Information about how sex works from an anatomical perspective will not prepare students for real-life scenarios where they need to make informed decisions about what they want or do not want to do, health educators tell us—and this is where lessons about consent come in.

“Consent education in and of itself does not have to be about hookup culture or premarital sex,” says Laura McGuire, a Florida-based sexuality educator and former middle and high school teacher. And regardless of religious values, McGuire explains, students will need to know about consent because “even when they get married, right, don’t you want them to have this foundation of what it means to interact with the other person intimately?”

Honoring Students’ Diverse Sexualities

Human sexuality is everything “connected meaningfully to issues of sex, gender, and reproduction,” says Roffman. She stresses that the common discourse around sex is still very limited because “if we think about the way we define the word sex still as penis and vagina, look what that says to gay kids: ‘All right. You don’t exist, you don’t have sex, you don’t have sexuality.’”

For teachers like McGuire and Byars who live in states like Florida and Alabama that recently passed laws that would ban discussion around sexual orientation and gender—and restrict health care for trans youth—implementing an inclusive and comprehensive sex ed curriculum is one way they say they’re showing up for their marginalized students, especially trans students, to help them feel safe and included.
________________________
▸ **Exercise prompt**: Write out everything in the sex education passage from "For teachers like" down to "safe and included.", word for word. The data after this point has nothing to do with the sex education passage.

▸ **Source data**:
________________________
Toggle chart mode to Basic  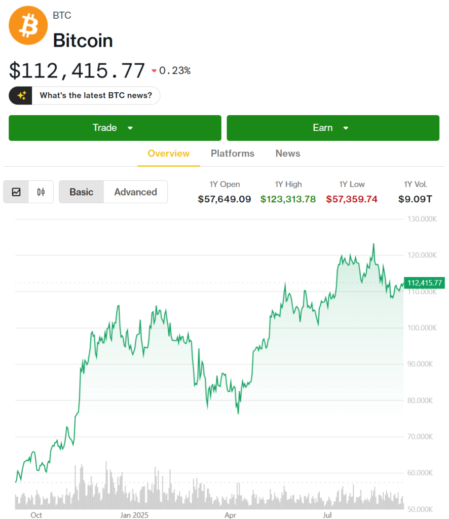(x=82, y=192)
________________________
▸ **Output for this exercise**:
For teachers like McGuire and Byars who live in states like Florida and Alabama that recently passed laws that would ban discussion around sexual orientation and gender—and restrict health care for trans youth—implementing an inclusive and comprehensive sex ed curriculum is one way they say they’re showing up for their marginalized students, especially trans students, to help them feel safe and included.